*** Opening of Source text ***
Horse Keeping 101: Toxic Plant Awareness

Poisonous plants grow throughout North America and many can even be spotted in your own garden. Because they are so common, it is easy to mistakenly believe these poisonous plants are non-toxic. The good news is that although there are a few that can be deadly, most are not. One factor that protects our horses is their sheer size. However, some plants can lead horses to experience severe illness or death when ingested over time.  If any of these toxic plants grow in your area then try your best to learn them by sight. By knowing them you can prevent putting your horse at risk.

1. Oleander (Nerium Oleander): An evergreen shrub with thick leathery leaves. The flower, which grows in clusters, can be white, pink or red. All parts of the plant contain a naturally occurring poison that affects the heart. This is a common plant in the southern United States from California to Florida. Thirty to forty leaves can be deadly to a horse but is treatable if treated earlier by a veterinarian. Photo © by Alvesgasper

 2. Locoweed (Astragalus spp. Or Oxytropis spp.) This is a leafy perennial with short stems and leaves that grow in tuft-like forms from a single taproot. The Flowers are often white or purple. This plant grows in the West and Southwest, often in dry sandy soil. Locoweed contains swainsonine an alkaloid that after being consumed for a period of time can disrupt brain cells.
*** Close of Source text ***
*** Opening of Supplied material ***
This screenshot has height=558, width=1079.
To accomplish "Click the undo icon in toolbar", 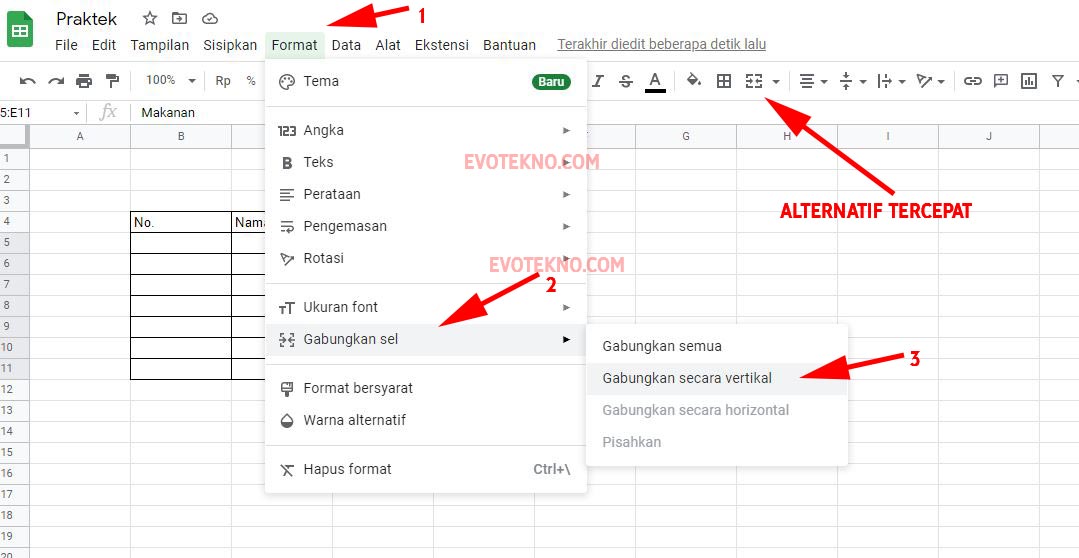I will [x=28, y=81].
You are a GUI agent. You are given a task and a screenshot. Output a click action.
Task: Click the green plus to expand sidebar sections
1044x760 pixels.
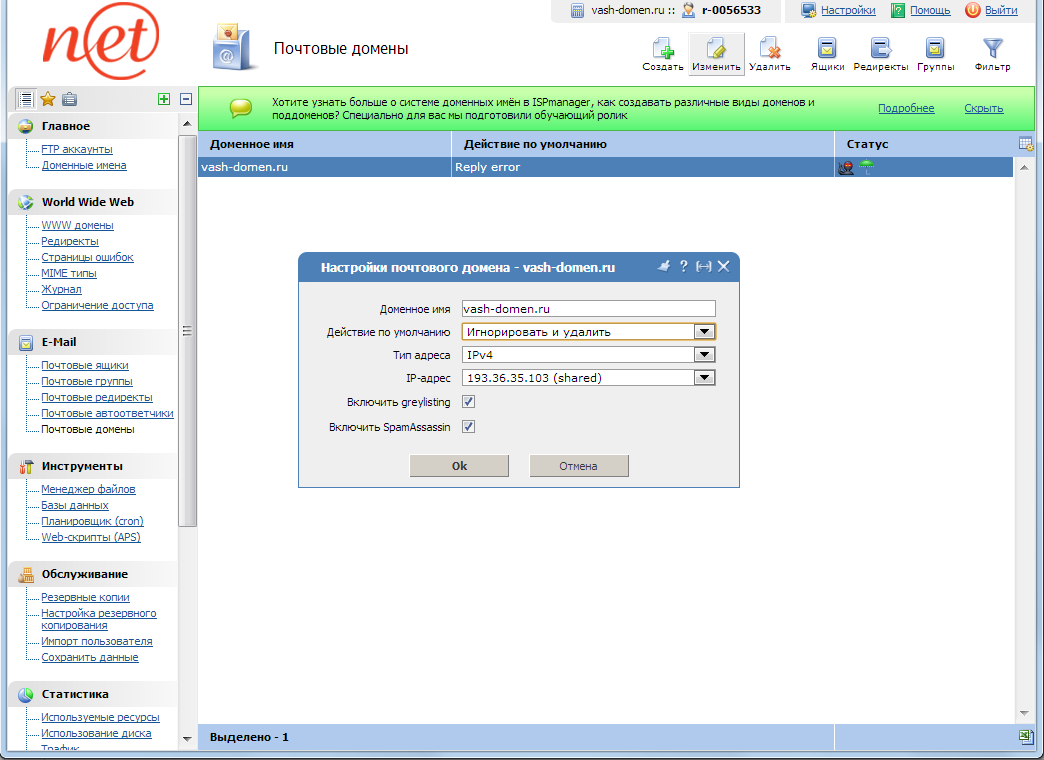point(164,98)
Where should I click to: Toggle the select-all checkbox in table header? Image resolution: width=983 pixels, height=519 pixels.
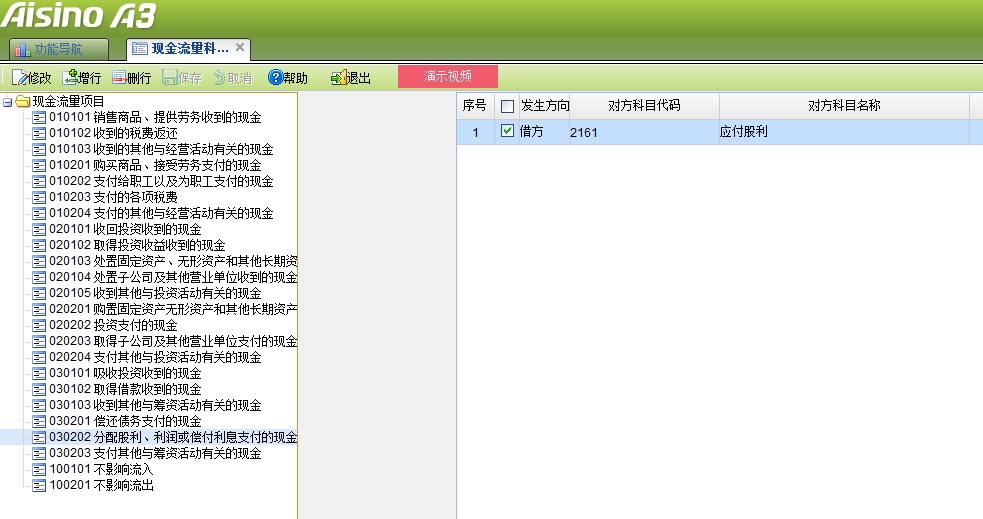point(507,106)
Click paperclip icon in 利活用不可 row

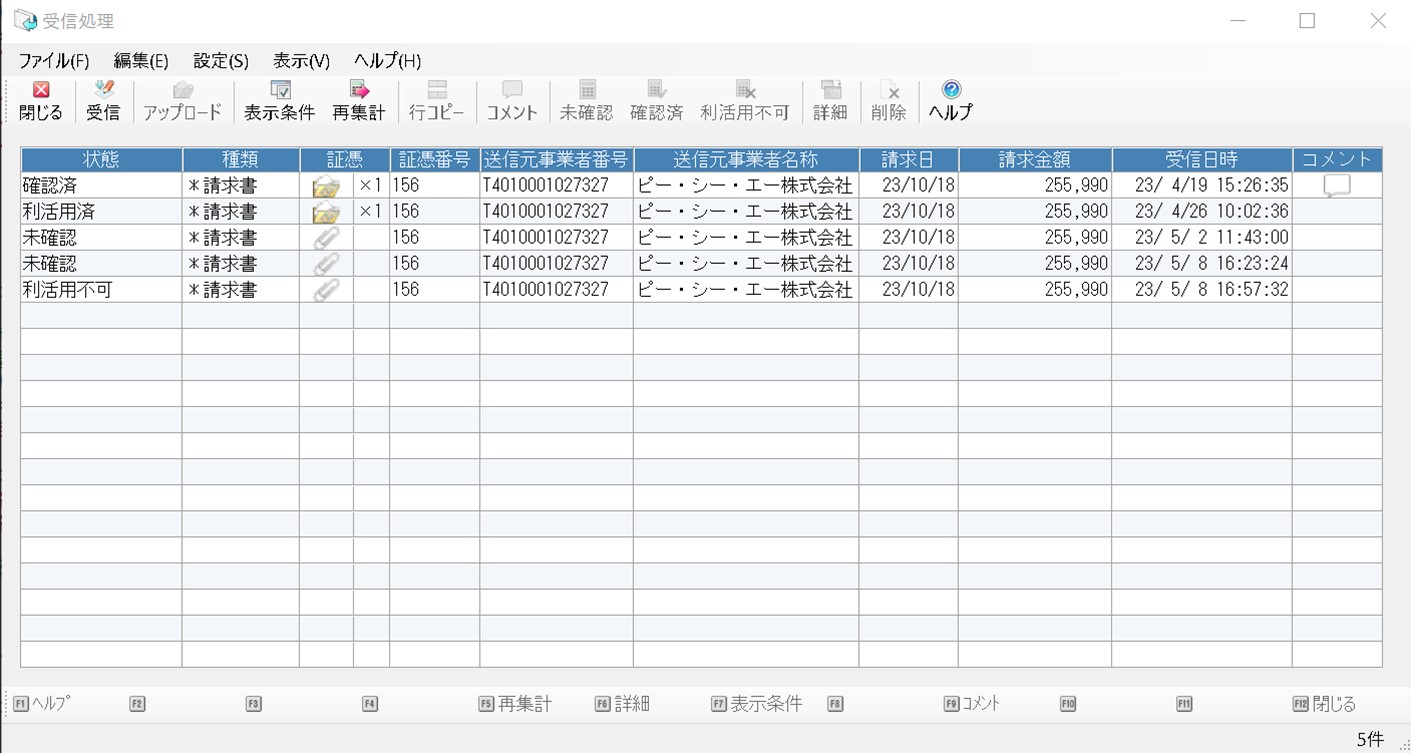(x=326, y=290)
*** Close of Supplied material ***
**Task:** Write out the passage of the toxic plant article between "2. Locoweed (Astragalus" and "disrupt brain cells.", inclusive. The material has no connection to the toxic plant article.

**Answer area:**
2. Locoweed (Astragalus spp. Or Oxytropis spp.) This is a leafy perennial with short stems and leaves that grow in tuft-like forms from a single taproot. The Flowers are often white or purple. This plant grows in the West and Southwest, often in dry sandy soil. Locoweed contains swainsonine an alkaloid that after being consumed for a period of time can disrupt brain cells.